Records excerpted from a collection:
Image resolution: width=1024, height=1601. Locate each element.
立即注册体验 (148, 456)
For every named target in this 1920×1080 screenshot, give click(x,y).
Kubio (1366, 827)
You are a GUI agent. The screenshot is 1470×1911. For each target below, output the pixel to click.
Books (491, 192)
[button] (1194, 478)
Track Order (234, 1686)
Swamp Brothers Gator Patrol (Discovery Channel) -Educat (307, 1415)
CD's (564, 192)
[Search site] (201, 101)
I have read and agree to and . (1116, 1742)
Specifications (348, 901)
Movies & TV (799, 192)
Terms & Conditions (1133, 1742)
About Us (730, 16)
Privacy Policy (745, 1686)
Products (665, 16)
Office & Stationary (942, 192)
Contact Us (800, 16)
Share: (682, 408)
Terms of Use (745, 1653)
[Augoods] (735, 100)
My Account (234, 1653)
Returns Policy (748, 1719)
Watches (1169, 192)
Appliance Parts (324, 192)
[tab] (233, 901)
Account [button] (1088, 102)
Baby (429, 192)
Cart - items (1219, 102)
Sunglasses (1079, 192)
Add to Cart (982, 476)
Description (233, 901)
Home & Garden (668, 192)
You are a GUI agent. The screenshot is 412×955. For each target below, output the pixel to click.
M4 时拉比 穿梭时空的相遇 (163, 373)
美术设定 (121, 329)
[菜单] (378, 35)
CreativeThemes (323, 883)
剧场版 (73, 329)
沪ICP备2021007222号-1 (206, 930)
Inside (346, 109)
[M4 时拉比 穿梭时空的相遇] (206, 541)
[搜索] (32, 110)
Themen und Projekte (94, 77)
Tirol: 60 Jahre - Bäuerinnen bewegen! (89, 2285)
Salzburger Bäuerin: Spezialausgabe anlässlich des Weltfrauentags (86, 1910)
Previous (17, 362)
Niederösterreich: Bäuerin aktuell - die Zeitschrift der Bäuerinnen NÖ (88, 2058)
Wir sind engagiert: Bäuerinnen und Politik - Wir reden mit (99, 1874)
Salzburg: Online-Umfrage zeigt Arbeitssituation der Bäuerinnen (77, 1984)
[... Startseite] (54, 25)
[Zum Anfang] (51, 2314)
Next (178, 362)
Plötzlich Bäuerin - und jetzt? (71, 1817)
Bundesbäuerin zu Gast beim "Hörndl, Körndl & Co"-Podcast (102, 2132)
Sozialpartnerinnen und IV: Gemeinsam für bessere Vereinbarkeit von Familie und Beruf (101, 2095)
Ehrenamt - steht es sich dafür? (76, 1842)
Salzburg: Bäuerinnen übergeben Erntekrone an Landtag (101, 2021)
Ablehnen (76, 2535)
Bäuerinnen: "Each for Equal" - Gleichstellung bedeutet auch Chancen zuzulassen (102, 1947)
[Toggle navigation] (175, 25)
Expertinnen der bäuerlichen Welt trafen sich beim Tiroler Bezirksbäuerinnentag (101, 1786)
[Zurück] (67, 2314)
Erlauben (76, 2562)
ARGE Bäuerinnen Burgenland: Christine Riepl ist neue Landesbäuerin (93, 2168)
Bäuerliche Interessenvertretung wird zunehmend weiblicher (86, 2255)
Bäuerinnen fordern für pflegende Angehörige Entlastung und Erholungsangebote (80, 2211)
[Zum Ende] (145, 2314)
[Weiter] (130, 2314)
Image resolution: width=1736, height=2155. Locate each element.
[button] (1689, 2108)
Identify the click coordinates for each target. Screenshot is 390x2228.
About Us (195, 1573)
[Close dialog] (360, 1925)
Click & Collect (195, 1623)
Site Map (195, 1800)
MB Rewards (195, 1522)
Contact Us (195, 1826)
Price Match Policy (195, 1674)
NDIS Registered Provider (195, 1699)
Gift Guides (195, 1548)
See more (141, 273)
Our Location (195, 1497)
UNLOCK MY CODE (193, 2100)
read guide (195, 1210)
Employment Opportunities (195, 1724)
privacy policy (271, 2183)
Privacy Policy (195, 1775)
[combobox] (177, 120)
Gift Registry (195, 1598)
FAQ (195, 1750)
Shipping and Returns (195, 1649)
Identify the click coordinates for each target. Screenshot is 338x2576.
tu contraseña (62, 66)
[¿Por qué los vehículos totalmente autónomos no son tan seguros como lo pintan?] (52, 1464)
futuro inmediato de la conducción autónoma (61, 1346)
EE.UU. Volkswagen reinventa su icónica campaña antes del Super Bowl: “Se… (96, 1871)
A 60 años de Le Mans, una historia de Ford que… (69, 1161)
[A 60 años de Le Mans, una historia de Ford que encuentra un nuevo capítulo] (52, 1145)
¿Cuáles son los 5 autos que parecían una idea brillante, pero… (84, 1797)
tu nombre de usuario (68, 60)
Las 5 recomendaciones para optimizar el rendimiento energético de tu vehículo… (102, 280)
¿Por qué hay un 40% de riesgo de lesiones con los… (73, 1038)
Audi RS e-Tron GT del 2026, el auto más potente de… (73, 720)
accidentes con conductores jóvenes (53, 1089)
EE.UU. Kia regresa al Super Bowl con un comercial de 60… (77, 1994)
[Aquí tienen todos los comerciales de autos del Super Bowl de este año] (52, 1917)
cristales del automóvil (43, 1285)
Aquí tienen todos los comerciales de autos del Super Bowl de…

=== Exercise ===
Write out each line above with the word "comerciales".

=== Reply ===
[Aquí tienen todos los comerciales de autos del Super Bowl de este año] (52, 1917)
Aquí tienen todos los comerciales de autos del Super Bowl de…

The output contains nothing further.